> **EXERCISE AIM**
Below are records; count the lines among them that include the string "will", and state only the number.

> **DATASET CONTENT**
────────────────────────────────────────

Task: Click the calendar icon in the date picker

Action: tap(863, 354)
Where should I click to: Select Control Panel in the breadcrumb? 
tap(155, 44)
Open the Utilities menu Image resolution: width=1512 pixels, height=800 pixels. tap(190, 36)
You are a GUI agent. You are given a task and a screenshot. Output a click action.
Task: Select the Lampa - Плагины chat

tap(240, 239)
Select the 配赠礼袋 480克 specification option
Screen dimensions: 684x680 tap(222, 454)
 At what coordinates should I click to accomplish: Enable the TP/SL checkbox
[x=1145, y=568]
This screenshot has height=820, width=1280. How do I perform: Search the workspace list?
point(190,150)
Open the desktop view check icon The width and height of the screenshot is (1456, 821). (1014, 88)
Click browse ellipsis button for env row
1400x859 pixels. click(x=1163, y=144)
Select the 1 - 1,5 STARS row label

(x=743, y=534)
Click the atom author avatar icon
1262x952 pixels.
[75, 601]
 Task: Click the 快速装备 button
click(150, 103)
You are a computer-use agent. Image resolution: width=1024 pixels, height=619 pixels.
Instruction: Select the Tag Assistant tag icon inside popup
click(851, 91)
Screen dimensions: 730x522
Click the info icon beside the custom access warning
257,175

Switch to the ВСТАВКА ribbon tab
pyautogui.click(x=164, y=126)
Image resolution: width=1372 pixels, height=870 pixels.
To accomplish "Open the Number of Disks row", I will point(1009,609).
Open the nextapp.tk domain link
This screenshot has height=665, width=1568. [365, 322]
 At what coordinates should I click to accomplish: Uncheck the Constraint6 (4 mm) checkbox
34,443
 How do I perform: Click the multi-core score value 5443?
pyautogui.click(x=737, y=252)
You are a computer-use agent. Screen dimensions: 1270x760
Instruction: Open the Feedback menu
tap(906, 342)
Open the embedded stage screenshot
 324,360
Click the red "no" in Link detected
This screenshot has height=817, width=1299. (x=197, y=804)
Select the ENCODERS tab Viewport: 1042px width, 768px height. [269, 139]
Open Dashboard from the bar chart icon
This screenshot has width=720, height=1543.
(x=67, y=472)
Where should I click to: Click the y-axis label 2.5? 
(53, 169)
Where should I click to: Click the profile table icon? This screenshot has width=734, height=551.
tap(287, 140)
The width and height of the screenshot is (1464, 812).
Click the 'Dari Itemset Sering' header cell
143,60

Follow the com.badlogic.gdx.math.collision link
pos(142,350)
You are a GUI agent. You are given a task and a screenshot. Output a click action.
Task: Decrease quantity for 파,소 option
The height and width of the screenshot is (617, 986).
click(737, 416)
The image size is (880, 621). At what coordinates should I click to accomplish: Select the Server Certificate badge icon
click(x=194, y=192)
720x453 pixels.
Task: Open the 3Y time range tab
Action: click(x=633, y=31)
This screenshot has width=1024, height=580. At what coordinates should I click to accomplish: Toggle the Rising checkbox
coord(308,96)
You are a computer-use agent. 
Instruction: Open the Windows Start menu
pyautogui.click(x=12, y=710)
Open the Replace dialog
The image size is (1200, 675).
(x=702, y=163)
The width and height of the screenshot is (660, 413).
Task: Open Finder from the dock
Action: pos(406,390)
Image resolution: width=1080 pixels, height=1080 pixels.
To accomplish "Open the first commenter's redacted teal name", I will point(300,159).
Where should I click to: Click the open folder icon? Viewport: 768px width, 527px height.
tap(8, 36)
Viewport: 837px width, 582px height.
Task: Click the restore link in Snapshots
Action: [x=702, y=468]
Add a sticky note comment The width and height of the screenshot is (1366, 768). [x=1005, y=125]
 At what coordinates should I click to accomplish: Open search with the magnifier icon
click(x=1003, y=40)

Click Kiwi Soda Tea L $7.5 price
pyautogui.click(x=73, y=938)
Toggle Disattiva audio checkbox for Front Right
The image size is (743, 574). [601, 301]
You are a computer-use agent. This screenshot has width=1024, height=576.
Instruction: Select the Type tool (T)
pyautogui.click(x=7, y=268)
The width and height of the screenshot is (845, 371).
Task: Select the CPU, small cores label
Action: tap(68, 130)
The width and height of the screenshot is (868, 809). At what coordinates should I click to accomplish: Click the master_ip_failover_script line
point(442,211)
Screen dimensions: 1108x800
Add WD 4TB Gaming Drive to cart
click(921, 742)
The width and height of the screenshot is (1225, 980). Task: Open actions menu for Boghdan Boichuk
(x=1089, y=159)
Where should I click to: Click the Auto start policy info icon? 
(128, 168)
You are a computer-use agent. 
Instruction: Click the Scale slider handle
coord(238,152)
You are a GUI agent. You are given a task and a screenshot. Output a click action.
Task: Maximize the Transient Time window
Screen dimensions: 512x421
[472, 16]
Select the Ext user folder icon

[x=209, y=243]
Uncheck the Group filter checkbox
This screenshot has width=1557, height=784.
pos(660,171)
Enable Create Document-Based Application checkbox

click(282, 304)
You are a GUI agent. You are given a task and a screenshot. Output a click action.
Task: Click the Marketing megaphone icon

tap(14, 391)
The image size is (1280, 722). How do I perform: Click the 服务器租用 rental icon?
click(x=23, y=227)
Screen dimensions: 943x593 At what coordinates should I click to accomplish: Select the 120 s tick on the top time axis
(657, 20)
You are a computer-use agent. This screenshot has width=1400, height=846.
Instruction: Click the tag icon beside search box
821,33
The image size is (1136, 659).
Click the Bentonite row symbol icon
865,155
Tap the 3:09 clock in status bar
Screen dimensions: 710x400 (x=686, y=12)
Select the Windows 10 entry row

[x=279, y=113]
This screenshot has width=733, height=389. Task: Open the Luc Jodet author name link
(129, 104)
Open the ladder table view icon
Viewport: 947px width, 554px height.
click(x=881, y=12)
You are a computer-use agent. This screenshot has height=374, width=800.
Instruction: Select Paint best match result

────────────────────────────────────────

> **EXPECTED ANSWER**
2